Task description: Recast the entries as a JSON list of strings, starting at the line that contains "Toggle low-priority indicator" and ending at the final line of the entries, with one string per line. Skip blank lines and leave the pictures out.

Data for this task:
━━━━━━

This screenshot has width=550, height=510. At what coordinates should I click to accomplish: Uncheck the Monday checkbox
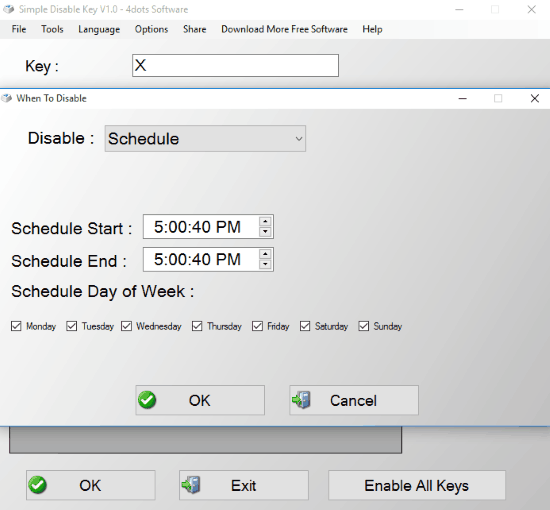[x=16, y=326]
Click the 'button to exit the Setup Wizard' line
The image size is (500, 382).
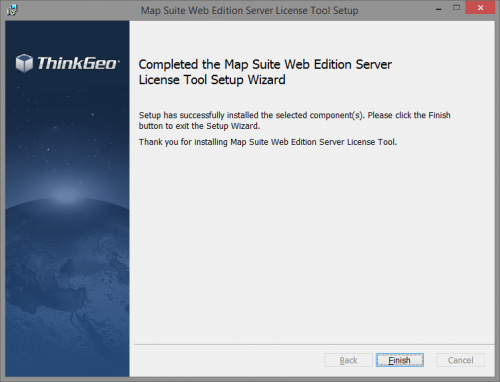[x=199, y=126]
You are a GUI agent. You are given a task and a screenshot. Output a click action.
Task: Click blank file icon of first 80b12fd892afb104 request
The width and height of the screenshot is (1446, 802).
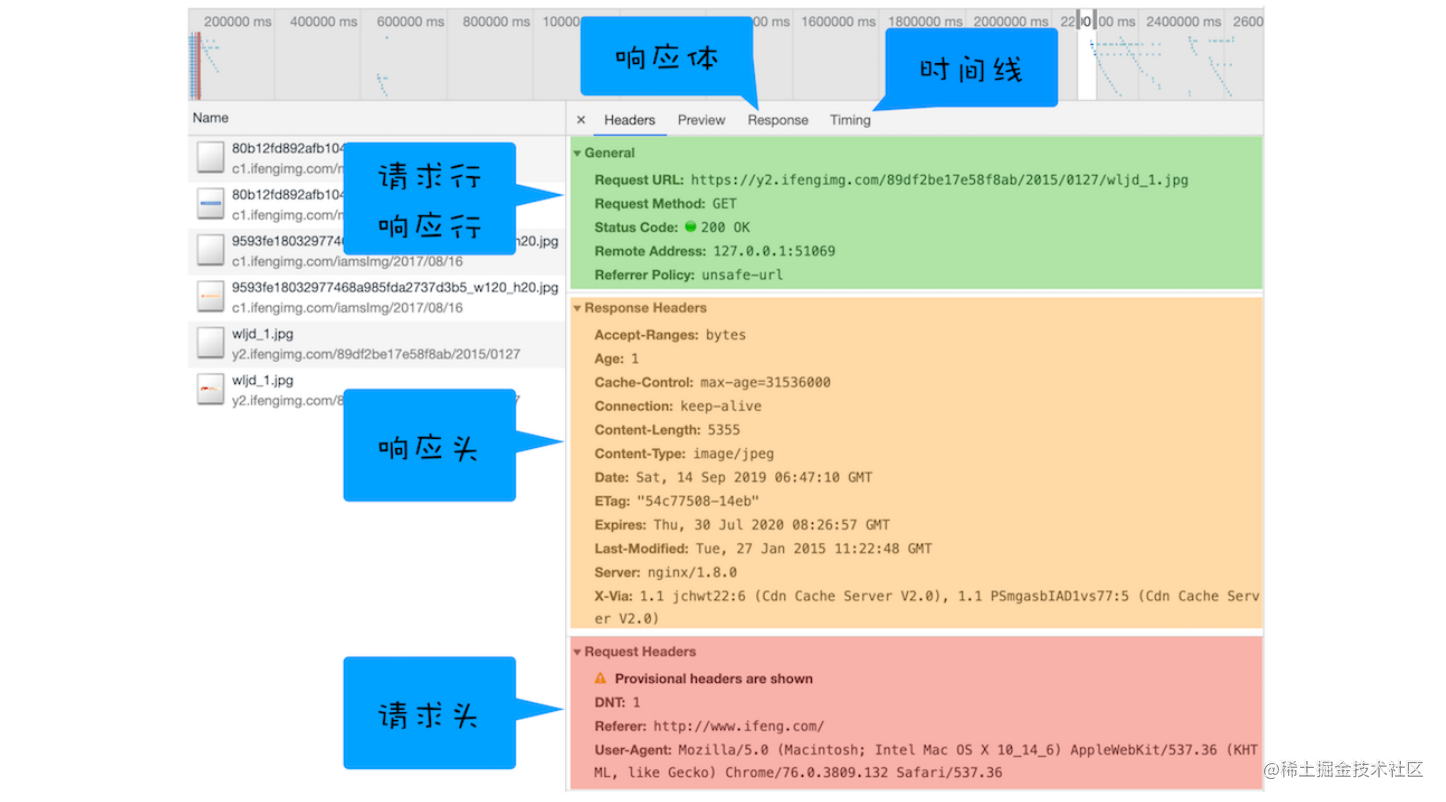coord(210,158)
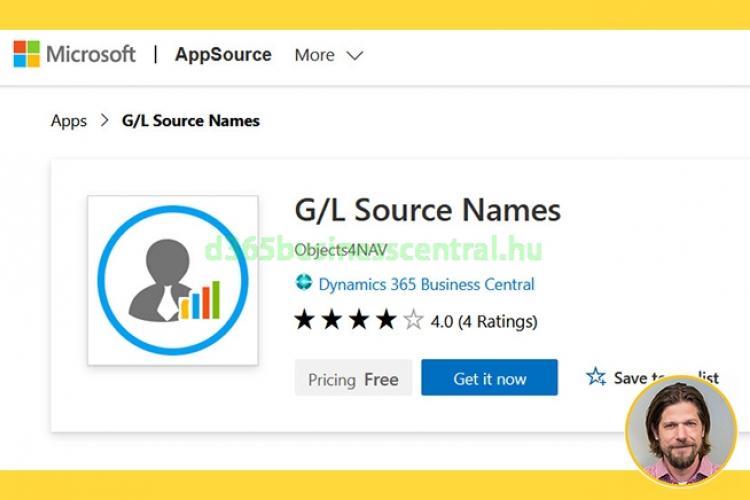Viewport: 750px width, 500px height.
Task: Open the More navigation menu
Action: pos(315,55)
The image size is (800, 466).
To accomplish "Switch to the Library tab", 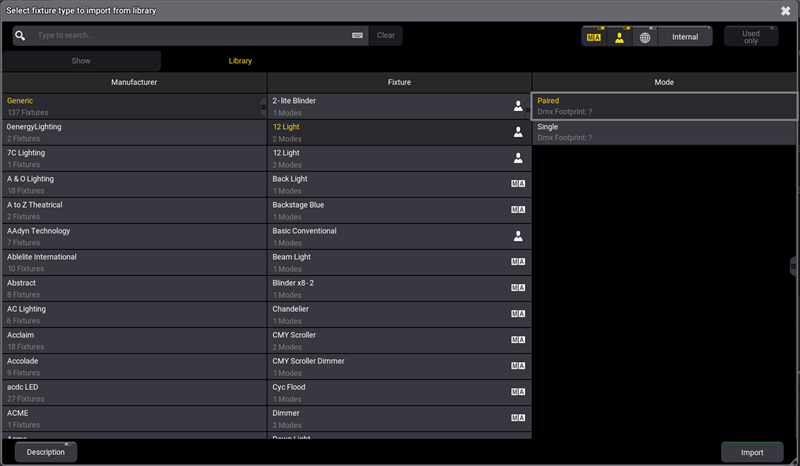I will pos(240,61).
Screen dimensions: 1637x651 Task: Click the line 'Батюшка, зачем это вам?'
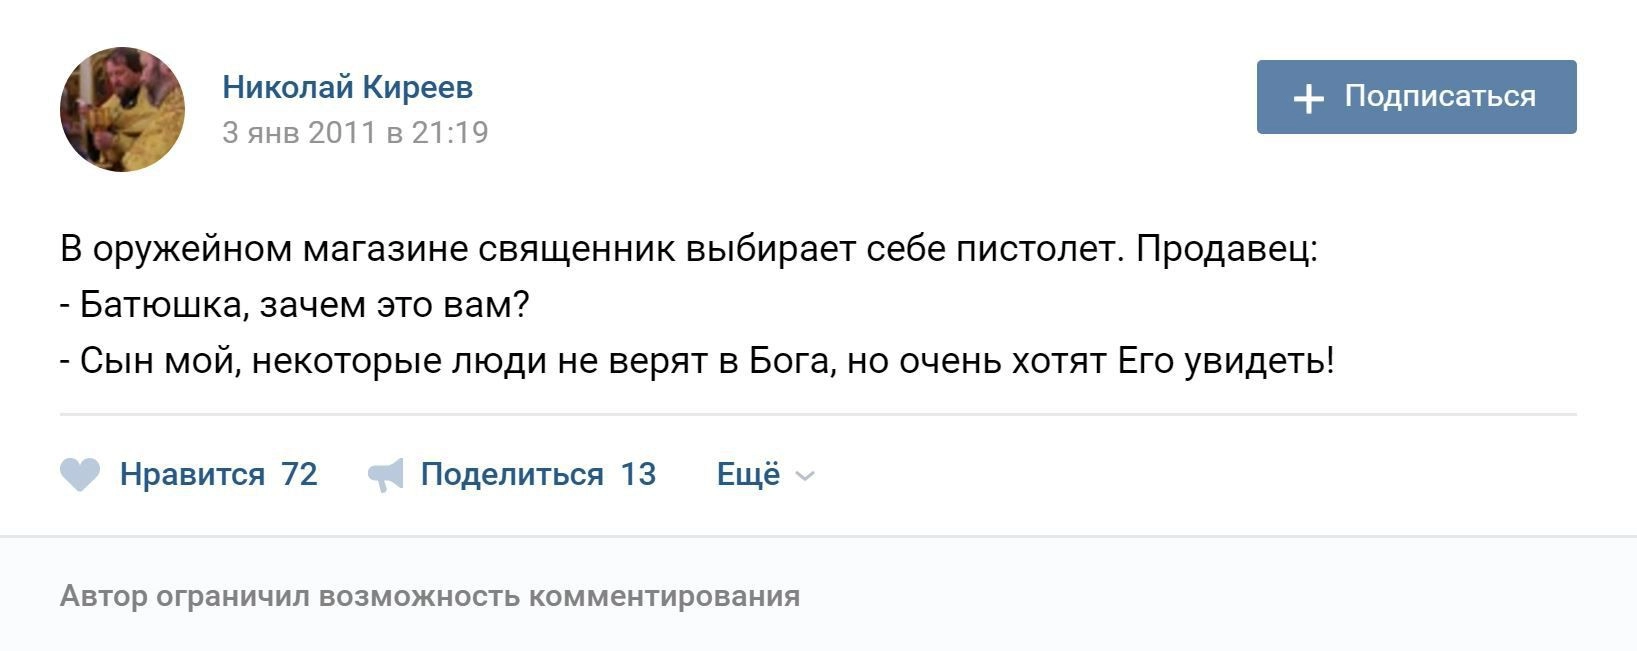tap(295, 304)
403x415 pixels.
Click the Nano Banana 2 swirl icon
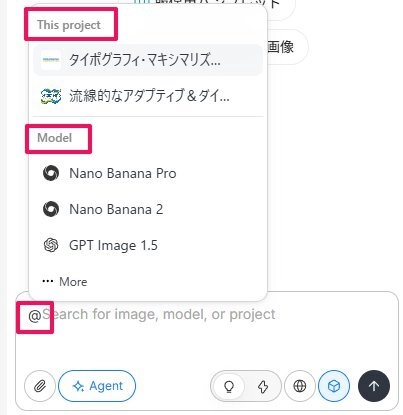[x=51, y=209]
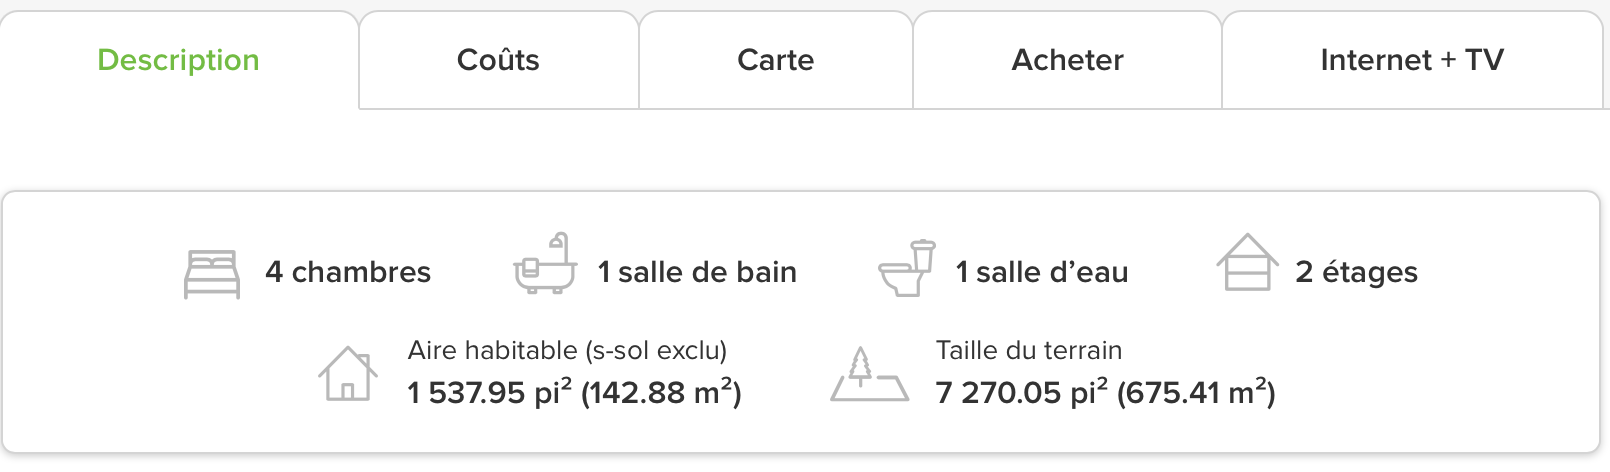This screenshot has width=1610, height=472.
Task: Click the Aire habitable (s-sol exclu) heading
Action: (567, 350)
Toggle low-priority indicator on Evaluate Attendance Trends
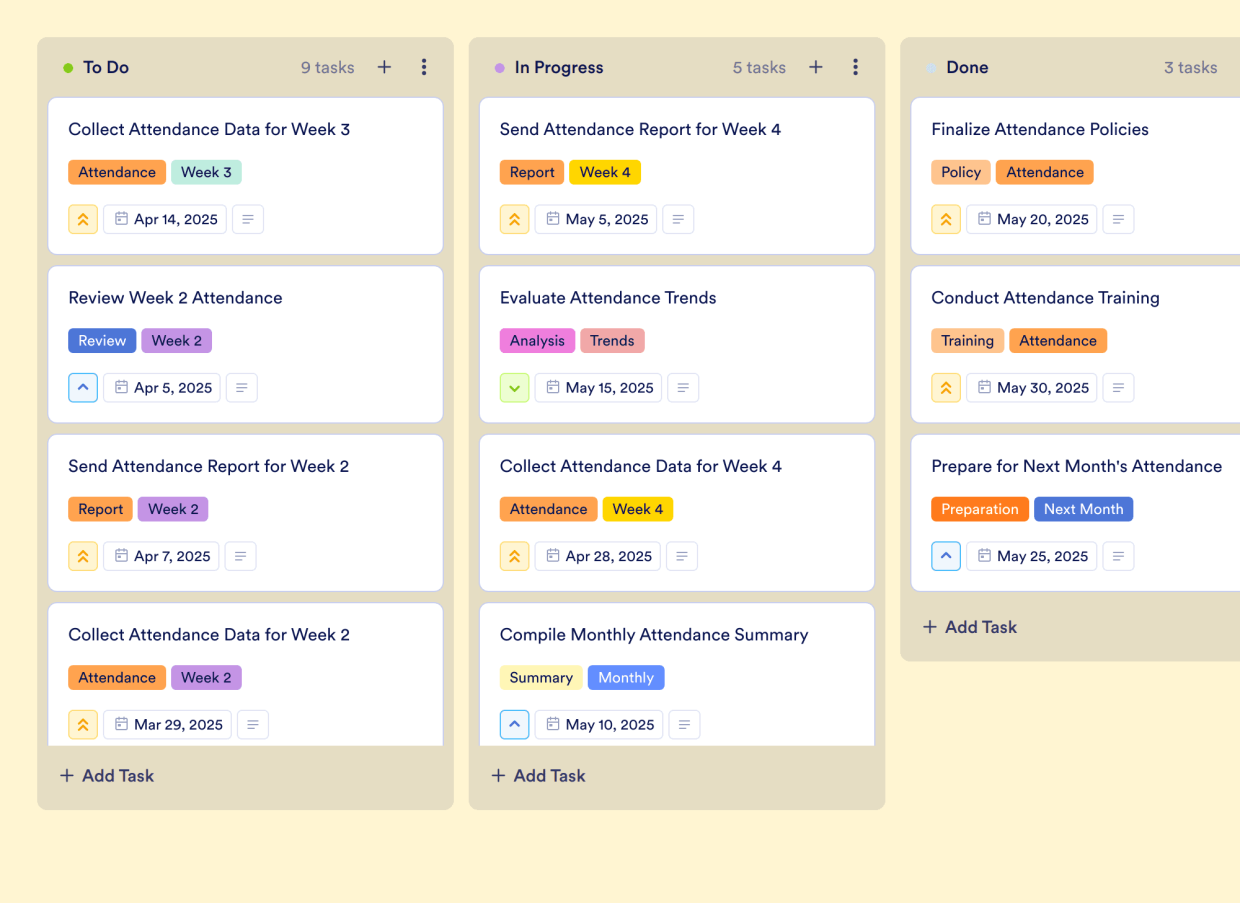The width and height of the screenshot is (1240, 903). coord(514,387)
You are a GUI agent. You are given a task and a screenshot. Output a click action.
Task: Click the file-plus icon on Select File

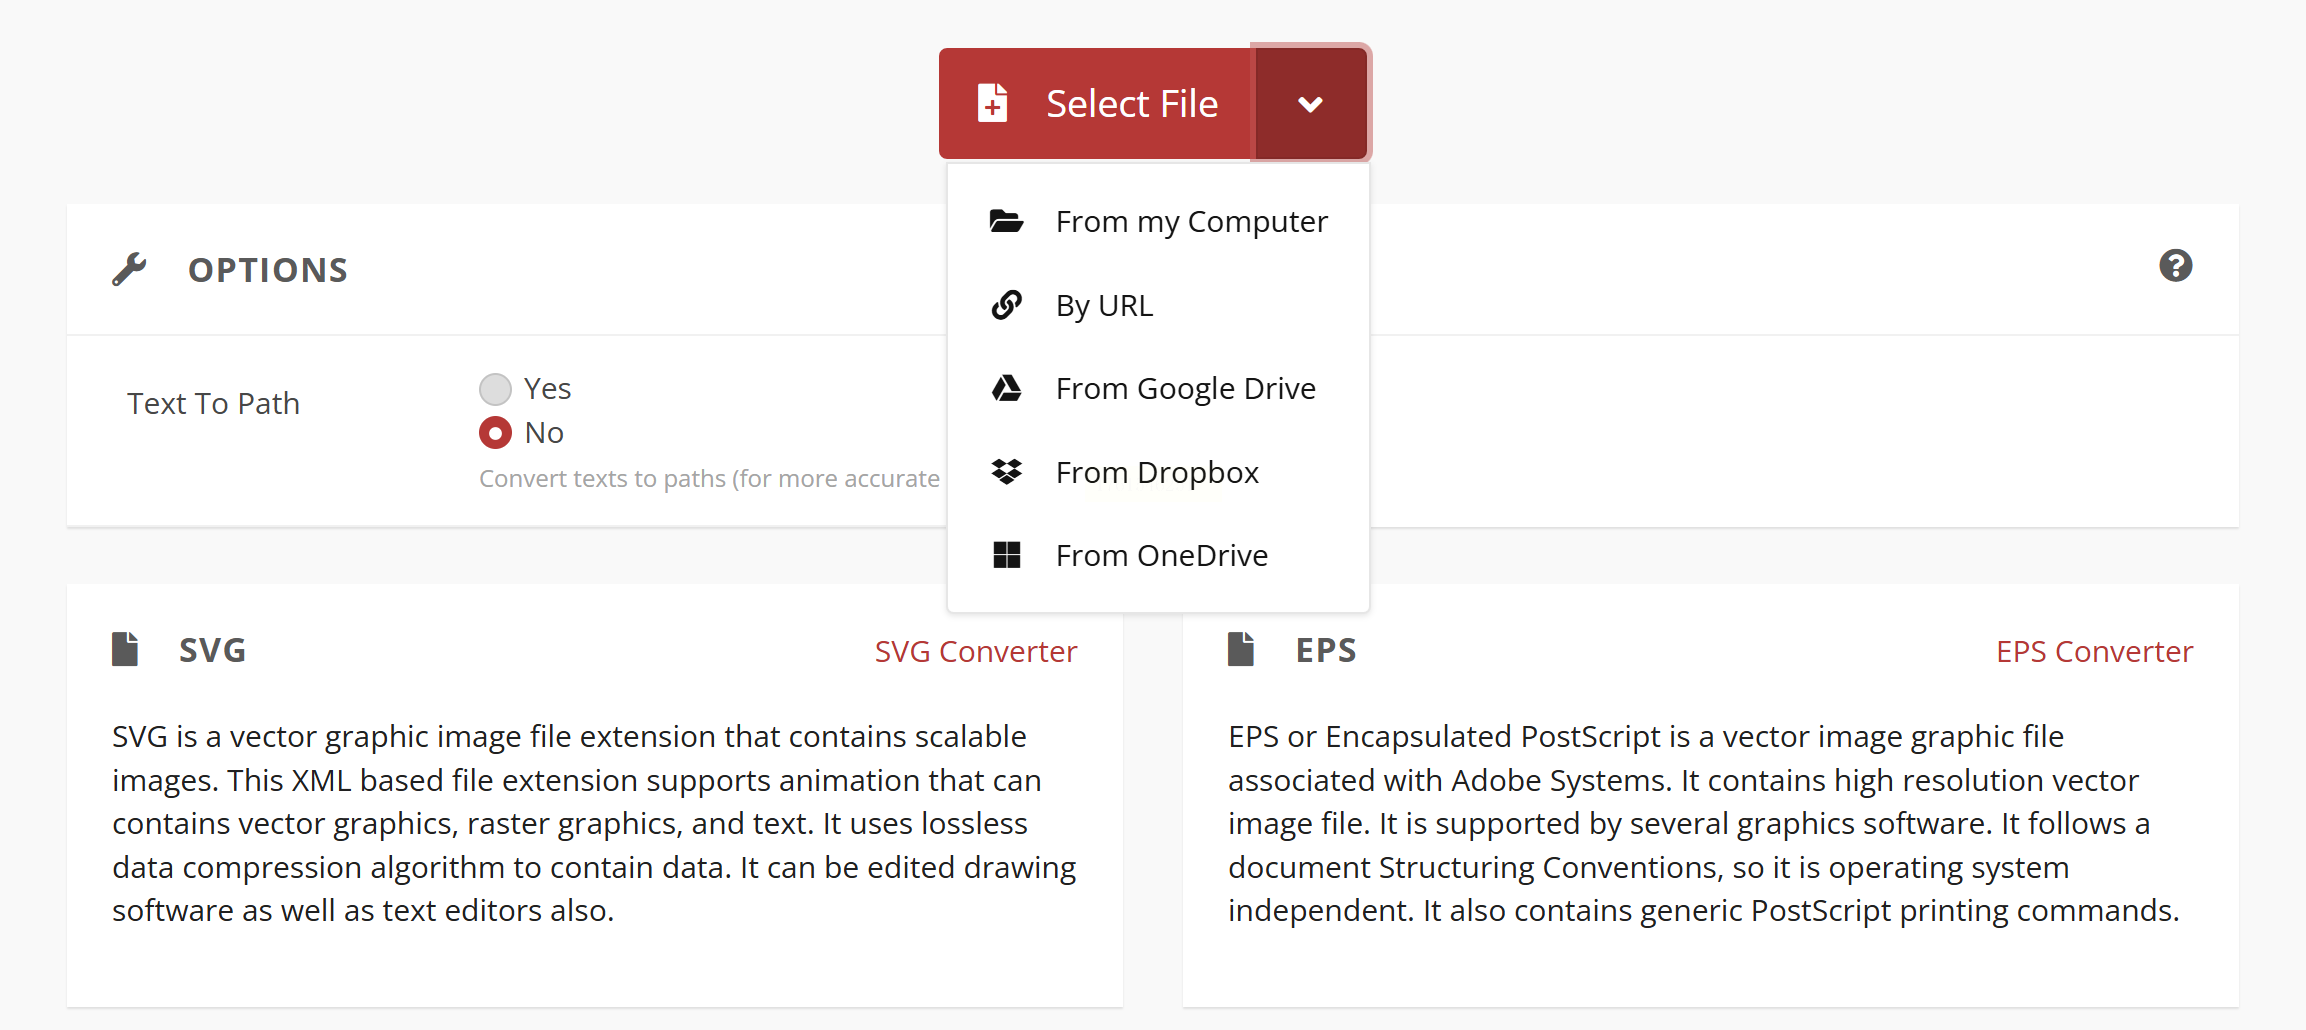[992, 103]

━━━━━━

Answer:
[
  "Toggle low-priority indicator on Evaluate Attendance Trends",
  "The width and height of the screenshot is (1240, 903). coord(514,387)",
  "You are a GUI agent. You are given a task and a screenshot. Output a click action.",
  "Task: Click the file-plus icon on Select File",
  "[992, 103]"
]